Election 2024: NDC justifies decision not to sign Peace Pact
The National Democratic Congress (NDC) has justified its decision to refrain from signing a peace pact aimed at promoting peaceful conduct among political parties in the upcoming December 7 polls.
According to the NDC’s Deputy General Secretary, Mustapha Gbande, the Peace Council, which is leading the initiative, has not created a balanced and inclusive atmosphere conducive to fair engagement among all political parties.
Despite the party’s flagbearer, John Dramani Mahama, publicly reaffirming his commitment to peace at the launch of the National Peace Campaign, Mr Gbande believes the Peace Council has not engaged with all stakeholders enough or addressed issues critical to ensuring electoral fairness.
“Institutions of states such as the police, the Electoral Commission, the military, national security. All of these individual institutions play a role, a frontal role, to ensure that they actually are referees to everything that is been done for peace to prevail. NDC is committed to peace. President Mahama is committed to peace.

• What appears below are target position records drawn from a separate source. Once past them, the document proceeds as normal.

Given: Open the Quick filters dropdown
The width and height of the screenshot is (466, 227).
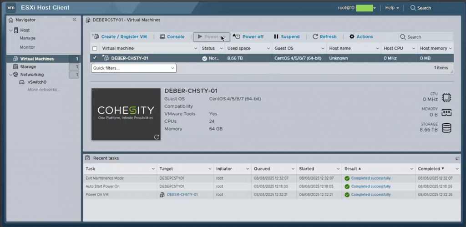Looking at the screenshot, I should pos(134,68).
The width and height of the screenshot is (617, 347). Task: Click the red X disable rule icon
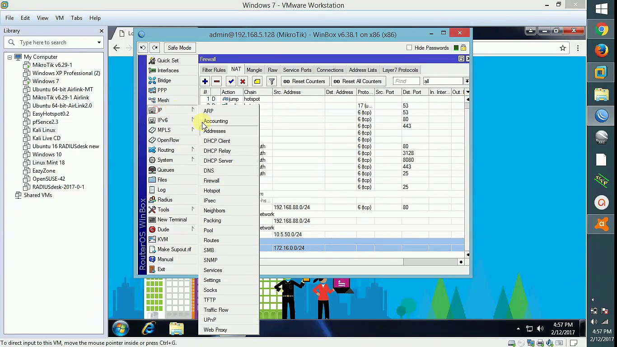[243, 81]
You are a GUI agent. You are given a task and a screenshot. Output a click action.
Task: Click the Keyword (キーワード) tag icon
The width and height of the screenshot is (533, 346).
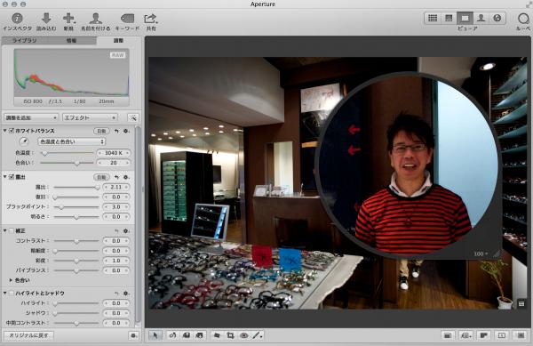(x=127, y=19)
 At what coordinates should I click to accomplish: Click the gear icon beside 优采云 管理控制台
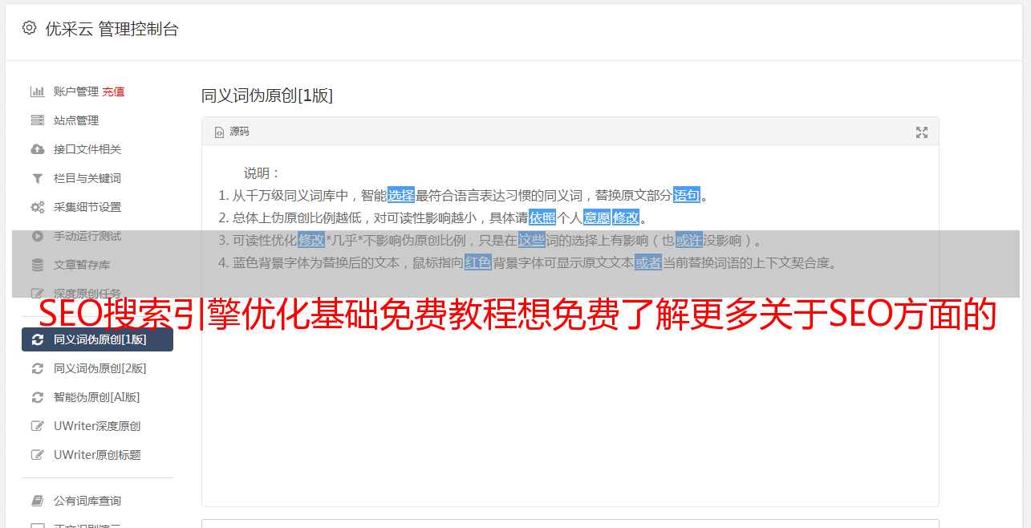point(30,28)
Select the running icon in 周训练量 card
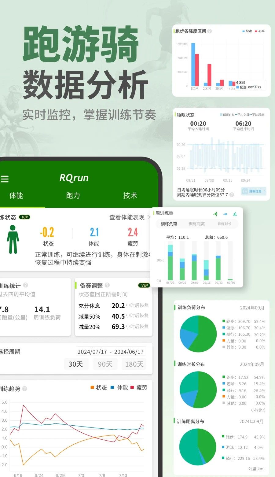The height and width of the screenshot is (477, 275). coord(216,214)
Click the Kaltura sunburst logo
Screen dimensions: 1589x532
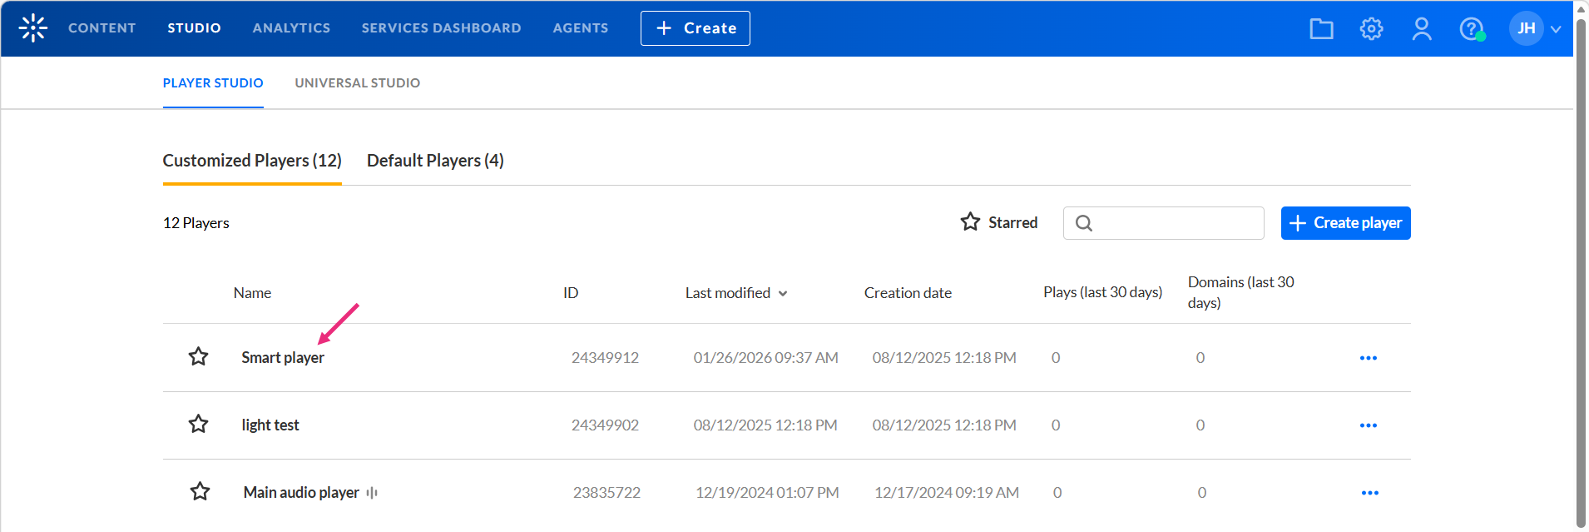(33, 28)
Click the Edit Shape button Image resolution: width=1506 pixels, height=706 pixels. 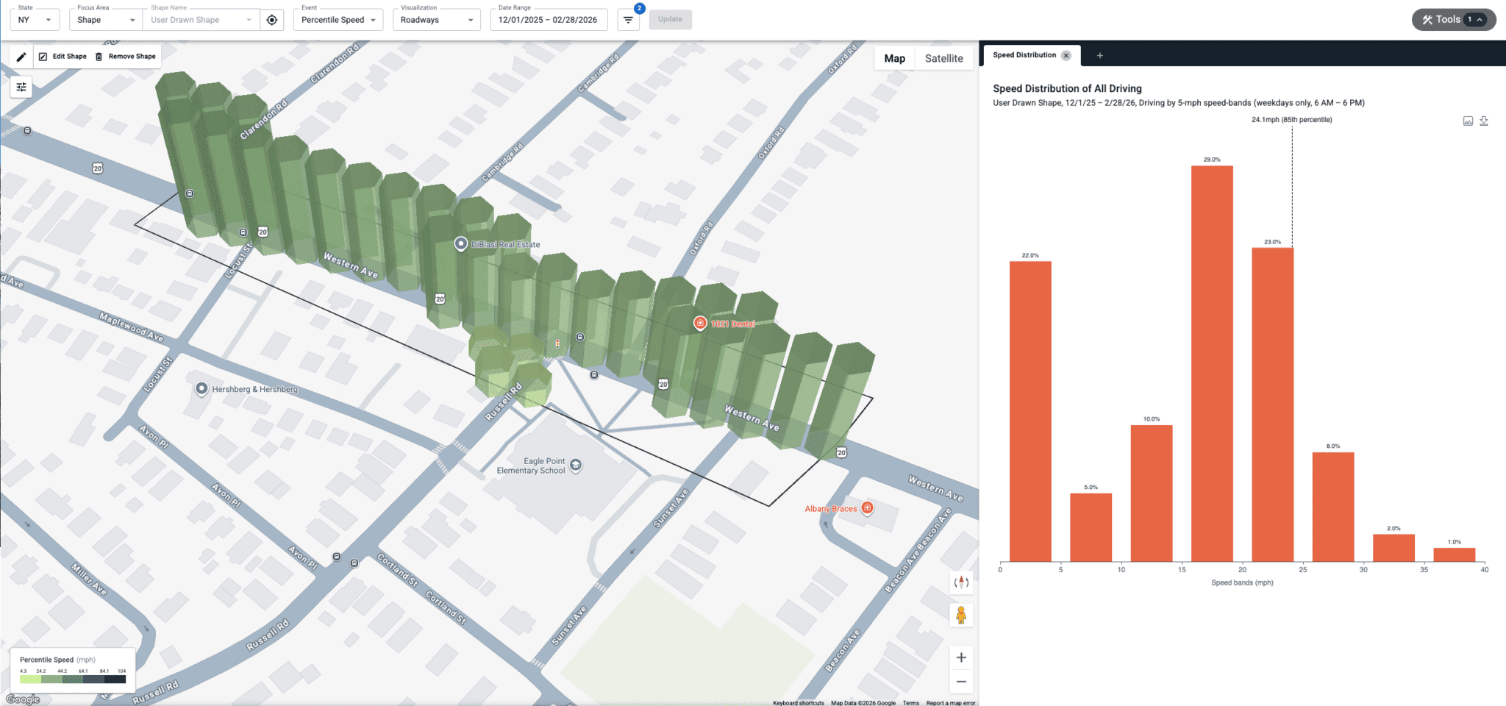(x=63, y=57)
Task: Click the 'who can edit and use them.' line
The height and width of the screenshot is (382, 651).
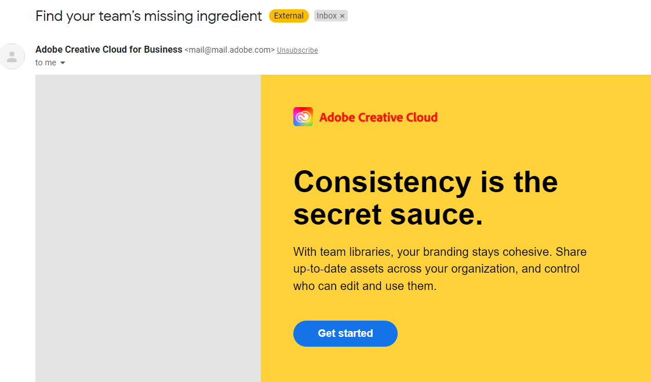Action: (365, 286)
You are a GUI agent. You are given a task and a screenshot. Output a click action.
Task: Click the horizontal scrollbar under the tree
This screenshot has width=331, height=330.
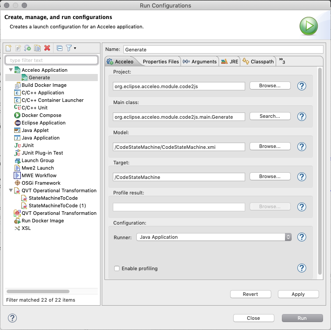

“But as to whether we believe that the Peace Council’s peace pact is something that has gotten to a standard involving all stakeholders. We don’t think that the Peace Council has done a good job. We don’t think that they have helped this country because people have died out of the 2020 election and they did nothing,” he said.
It would be recalled that the Chairman of the NDC, Johnson Asiedu Nketia, laid down six conditions which would make the party commit to a peace pact as the country approaches the upcoming December 7 elections.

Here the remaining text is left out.